- **ABOUT THIS TASK**
Go through the listing beneath and show each line containing the string "computer".
..........
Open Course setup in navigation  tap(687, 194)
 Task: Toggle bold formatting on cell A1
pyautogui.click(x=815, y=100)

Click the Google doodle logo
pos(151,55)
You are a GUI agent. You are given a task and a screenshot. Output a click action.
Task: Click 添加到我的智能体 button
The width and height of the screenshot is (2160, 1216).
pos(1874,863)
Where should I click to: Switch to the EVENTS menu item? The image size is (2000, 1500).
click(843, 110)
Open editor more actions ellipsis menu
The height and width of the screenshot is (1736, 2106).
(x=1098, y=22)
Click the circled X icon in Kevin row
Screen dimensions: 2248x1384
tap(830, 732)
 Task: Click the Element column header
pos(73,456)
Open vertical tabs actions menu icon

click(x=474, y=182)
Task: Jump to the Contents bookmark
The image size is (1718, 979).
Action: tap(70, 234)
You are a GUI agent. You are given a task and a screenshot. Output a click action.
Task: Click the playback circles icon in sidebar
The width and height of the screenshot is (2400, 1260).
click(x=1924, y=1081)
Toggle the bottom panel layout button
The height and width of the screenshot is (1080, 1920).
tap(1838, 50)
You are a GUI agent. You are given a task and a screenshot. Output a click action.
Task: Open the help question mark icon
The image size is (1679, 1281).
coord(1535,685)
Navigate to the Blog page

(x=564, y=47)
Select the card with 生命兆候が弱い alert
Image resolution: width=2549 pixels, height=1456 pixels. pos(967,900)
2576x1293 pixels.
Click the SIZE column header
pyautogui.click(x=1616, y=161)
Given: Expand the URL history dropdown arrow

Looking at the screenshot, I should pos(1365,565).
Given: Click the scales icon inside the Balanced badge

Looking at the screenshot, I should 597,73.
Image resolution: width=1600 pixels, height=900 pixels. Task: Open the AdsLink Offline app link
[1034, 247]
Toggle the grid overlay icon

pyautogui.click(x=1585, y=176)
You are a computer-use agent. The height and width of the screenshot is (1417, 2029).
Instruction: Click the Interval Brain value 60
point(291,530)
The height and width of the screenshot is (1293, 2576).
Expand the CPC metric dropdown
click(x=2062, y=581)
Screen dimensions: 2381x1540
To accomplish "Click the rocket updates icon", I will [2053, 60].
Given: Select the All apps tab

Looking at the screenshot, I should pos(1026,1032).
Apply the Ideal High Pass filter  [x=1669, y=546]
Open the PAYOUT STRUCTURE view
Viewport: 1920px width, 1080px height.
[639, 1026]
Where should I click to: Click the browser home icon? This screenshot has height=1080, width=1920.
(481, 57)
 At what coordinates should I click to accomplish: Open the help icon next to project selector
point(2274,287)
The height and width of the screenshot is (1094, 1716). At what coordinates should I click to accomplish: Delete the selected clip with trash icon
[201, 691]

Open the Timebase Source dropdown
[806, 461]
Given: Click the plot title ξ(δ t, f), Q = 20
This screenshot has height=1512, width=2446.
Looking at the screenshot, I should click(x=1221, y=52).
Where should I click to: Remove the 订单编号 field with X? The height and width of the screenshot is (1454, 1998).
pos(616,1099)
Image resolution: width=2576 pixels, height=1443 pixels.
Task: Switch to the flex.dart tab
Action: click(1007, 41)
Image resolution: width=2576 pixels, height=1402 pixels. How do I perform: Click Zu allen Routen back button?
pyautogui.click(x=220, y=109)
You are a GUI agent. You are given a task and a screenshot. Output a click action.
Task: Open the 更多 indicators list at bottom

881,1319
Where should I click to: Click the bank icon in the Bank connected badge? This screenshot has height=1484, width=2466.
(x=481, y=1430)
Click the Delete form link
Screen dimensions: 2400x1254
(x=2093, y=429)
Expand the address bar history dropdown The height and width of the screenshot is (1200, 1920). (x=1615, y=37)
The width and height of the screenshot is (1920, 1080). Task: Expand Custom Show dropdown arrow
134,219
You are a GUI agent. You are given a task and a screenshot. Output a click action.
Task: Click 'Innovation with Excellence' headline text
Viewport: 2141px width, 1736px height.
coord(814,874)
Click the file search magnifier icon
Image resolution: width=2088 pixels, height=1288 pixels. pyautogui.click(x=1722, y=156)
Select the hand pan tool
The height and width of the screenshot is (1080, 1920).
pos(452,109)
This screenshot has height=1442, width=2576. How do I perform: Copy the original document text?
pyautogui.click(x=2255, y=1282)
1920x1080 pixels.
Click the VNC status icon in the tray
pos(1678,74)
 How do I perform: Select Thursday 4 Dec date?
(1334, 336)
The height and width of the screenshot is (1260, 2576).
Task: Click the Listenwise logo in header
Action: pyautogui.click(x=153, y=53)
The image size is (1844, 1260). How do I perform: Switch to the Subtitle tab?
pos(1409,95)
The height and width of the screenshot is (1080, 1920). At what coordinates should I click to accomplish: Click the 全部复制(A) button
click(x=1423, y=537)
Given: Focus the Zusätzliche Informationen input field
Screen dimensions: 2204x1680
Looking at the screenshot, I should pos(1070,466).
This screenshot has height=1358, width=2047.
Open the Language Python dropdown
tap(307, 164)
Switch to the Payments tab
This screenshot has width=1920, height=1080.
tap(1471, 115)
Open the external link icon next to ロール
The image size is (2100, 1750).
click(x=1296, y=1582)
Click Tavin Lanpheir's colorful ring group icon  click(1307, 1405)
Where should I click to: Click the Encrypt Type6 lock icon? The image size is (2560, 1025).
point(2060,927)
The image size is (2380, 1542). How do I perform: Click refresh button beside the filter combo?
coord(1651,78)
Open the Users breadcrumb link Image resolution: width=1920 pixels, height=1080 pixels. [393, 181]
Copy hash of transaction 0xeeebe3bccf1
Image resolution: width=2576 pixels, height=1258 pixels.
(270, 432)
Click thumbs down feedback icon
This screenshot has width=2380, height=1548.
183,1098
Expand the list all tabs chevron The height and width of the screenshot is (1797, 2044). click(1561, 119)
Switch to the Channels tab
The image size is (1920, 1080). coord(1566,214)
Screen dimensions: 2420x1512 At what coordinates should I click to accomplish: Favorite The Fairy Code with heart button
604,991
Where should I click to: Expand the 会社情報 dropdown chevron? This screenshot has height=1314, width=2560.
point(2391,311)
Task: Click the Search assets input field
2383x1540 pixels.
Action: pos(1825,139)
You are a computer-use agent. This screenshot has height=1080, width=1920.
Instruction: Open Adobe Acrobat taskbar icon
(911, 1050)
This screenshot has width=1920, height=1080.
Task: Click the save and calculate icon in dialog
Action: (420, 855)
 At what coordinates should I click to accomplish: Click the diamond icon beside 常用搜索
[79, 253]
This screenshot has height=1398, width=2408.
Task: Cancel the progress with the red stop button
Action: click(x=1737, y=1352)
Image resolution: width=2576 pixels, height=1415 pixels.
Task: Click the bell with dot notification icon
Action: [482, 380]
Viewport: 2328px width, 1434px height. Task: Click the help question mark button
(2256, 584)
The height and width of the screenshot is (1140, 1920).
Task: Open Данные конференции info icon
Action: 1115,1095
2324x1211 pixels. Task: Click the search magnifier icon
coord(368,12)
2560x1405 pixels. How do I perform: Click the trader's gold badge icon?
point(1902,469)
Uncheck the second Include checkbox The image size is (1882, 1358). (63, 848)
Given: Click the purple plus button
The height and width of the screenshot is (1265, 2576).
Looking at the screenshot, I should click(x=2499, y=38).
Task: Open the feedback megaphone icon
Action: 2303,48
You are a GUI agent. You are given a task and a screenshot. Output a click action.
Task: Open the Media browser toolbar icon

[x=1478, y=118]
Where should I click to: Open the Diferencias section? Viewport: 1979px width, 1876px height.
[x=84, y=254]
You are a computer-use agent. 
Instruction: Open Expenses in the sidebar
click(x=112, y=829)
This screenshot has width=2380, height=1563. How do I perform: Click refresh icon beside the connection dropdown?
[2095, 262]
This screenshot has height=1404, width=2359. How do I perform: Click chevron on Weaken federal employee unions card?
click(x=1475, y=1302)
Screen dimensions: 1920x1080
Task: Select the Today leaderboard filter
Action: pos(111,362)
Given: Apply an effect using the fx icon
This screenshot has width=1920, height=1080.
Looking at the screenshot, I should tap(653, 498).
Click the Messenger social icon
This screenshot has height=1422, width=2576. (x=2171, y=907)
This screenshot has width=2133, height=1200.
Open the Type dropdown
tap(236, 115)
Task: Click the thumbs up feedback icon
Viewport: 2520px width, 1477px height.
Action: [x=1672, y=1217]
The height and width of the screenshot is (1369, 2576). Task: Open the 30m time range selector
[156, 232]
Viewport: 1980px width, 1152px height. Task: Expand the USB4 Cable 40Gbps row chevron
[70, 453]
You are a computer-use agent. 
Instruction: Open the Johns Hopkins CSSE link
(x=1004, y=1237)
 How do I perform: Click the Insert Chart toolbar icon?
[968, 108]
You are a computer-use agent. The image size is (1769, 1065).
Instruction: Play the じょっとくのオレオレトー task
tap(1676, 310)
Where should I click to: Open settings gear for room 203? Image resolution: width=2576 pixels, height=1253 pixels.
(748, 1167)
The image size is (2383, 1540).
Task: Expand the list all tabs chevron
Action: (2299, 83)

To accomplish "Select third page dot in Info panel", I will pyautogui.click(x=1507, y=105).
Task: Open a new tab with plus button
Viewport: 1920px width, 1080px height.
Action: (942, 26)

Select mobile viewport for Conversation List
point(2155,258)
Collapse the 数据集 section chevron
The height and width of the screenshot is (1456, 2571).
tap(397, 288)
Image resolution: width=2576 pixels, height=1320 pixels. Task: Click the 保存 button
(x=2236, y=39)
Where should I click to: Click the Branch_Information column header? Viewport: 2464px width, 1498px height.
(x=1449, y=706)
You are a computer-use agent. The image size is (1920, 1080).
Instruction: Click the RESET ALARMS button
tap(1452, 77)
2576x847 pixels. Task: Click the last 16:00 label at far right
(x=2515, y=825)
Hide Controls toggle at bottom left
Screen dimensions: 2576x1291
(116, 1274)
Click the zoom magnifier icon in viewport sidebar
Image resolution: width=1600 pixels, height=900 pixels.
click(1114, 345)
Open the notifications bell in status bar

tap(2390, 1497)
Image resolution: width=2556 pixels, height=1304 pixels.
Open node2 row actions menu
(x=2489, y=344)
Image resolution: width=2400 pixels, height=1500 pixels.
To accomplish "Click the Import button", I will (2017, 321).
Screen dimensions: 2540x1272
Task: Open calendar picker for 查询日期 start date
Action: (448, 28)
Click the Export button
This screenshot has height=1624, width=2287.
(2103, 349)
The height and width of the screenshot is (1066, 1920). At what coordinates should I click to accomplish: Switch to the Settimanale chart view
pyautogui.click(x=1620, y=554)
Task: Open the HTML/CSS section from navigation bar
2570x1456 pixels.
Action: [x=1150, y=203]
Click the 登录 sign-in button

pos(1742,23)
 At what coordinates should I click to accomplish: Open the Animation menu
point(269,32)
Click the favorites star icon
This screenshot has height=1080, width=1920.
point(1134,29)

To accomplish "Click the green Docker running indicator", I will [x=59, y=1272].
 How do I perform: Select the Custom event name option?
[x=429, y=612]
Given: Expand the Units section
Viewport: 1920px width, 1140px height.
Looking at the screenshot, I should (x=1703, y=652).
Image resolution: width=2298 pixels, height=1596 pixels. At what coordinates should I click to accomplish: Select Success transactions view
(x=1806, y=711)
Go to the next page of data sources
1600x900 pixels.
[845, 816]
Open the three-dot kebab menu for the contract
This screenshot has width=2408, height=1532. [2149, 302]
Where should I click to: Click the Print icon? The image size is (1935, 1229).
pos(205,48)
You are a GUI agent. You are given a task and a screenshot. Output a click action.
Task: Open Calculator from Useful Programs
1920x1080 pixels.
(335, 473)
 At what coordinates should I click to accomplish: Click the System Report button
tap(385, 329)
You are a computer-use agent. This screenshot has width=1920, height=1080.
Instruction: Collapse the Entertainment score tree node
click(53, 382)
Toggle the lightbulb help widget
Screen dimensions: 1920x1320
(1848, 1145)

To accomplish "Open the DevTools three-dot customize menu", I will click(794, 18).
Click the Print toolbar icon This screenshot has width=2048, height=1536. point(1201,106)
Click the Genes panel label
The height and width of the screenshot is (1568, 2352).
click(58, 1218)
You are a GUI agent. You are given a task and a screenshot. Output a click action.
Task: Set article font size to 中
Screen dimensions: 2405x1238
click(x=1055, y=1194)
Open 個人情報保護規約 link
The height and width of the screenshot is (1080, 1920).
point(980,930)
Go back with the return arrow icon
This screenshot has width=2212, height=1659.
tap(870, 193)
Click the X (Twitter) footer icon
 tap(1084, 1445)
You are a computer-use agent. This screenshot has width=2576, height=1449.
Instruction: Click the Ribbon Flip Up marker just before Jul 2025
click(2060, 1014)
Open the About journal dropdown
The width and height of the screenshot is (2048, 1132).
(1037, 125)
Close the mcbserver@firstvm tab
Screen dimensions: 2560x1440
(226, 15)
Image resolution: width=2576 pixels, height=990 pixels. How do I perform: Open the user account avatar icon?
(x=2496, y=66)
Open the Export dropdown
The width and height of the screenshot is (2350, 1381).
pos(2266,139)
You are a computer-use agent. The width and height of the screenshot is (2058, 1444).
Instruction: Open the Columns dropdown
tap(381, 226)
..........
- **TASK SOLUTION**
You are a computer-use agent. The height and width of the screenshot is (1417, 2029).
You are a computer-use agent. This screenshot has height=1080, width=1920.
You are a computer-use agent. 
You are a computer-use agent. 
You are a computer-use agent. The image size is (1769, 1065).
You are a computer-use agent. The image size is (1920, 1080).
You are a computer-use agent. This screenshot has width=1920, height=1080.
You are a computer-use agent. This screenshot has width=2576, height=1449.
You are a computer-use agent. The width and height of the screenshot is (2058, 1444).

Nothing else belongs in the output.